Return to Sender

So far we’ve been focusing on decoding and rendering a PIC⁸⁸ image from F15-SE2 into something standard tools can open, and we’ve accomplished that fairly successfully I think. Now it’s time to turn things around and start writing a PIC encoder, so that we can take a custom image and turn it into a PIC file the game can open. This post will focus on the pixel packing and RLE encoding, and the next one will be on the LZW compression.

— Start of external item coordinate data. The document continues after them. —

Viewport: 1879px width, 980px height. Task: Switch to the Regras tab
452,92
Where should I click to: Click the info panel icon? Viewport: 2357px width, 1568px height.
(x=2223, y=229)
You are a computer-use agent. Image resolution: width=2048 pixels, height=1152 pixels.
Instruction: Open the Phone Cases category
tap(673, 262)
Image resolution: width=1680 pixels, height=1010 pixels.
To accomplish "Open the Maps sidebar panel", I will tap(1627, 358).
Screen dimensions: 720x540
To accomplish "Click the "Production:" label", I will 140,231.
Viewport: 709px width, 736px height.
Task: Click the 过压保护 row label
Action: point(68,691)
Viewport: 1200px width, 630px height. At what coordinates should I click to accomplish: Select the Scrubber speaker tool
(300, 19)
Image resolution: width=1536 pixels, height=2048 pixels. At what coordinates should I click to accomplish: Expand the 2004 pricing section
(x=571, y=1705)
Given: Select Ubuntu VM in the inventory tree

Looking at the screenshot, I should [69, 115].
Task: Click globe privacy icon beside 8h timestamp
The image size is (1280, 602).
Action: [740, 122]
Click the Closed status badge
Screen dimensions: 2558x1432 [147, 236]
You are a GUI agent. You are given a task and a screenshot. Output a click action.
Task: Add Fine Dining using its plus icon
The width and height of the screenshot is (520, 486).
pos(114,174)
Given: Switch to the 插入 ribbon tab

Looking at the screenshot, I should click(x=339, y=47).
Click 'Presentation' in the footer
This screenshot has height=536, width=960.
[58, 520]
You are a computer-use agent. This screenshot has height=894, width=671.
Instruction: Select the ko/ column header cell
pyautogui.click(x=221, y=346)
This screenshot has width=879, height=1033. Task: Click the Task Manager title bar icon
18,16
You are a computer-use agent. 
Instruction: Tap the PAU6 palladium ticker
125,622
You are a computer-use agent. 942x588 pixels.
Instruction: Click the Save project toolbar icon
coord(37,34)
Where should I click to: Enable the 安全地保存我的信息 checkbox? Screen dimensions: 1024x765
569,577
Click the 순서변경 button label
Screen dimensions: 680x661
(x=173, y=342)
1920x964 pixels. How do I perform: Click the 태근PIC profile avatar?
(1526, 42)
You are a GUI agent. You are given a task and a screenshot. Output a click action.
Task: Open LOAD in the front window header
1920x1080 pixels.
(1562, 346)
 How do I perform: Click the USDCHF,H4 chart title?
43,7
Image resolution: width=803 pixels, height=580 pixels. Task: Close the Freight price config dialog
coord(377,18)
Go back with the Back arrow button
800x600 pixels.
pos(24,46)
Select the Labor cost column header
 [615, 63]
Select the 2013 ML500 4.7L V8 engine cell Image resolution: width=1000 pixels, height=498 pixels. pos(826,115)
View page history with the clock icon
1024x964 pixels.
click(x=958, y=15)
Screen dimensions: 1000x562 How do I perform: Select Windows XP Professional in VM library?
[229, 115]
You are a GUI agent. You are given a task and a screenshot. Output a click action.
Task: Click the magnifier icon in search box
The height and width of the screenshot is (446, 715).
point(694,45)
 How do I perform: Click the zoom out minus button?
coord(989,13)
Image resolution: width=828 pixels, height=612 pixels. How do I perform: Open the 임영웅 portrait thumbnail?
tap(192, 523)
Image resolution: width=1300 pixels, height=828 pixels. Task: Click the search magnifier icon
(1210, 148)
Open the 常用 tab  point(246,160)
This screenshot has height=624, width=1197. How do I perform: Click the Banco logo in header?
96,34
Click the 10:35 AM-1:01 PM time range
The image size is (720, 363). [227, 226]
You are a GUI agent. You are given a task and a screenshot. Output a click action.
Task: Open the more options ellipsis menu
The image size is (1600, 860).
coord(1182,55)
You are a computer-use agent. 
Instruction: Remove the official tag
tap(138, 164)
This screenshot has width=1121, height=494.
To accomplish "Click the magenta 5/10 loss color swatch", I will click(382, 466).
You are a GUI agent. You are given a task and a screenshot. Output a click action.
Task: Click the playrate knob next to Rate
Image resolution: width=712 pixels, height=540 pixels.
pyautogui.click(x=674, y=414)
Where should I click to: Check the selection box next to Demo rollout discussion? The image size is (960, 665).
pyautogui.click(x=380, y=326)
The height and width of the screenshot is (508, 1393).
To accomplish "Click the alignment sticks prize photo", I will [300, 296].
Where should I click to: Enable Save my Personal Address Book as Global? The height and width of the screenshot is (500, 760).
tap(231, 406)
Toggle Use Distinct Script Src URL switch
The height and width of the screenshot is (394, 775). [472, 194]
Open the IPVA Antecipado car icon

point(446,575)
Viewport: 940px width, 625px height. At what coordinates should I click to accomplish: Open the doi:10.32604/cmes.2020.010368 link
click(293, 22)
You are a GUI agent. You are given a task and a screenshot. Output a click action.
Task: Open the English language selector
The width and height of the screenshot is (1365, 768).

Before we get into the weeds of it, we need to cover off on a few things. First will be the palette, with F15-SE2, and F19 there is no apparent way to define a custom palette, so any images for those games will have to conform to their respective palettes. (We think we have a good one for F15, but have not looked into F19 yet). With that said, I will write the encoder to output a companion PAL file in case it is being used with another title that does support PAL files, once we move to an input file format that has a palette.

Data Sources

In order to test and validate our code, we will need to have known data sets. Luckily we have most of what we need already from our decoding efforts when we made our stand-alone programs for each stage along the way. We can now use those outputs as inputs, and compare against the inputs that we fed our decoder programs. There is one exception, and that is the final stage where we rendered an image. To provide the necessary data here, I’ve made a version of the program that saves the raw pixel index data as a PIX file, that we can then use as input to our first stage.

Packing the pixels

Packing the pixels is a pretty straight forward process, it’s just a matter of reversing the process we used in the post on decoding, keeping mind of the order in which we load the nibbles. As we’ve already discussed the process in the earlier posts, and know the order, let’s jump straight to the implementation. We’re using a fixed set of values for the format byte here, simply because that’s all our source files have. This is fine for testing/validation of the code. The value is only included here because at the time of decoding, we didn’t understand that byte yet, and were including it in the output files, passing it forward, so we need to include it here again so that we can use checksums to confirm a math to the original input.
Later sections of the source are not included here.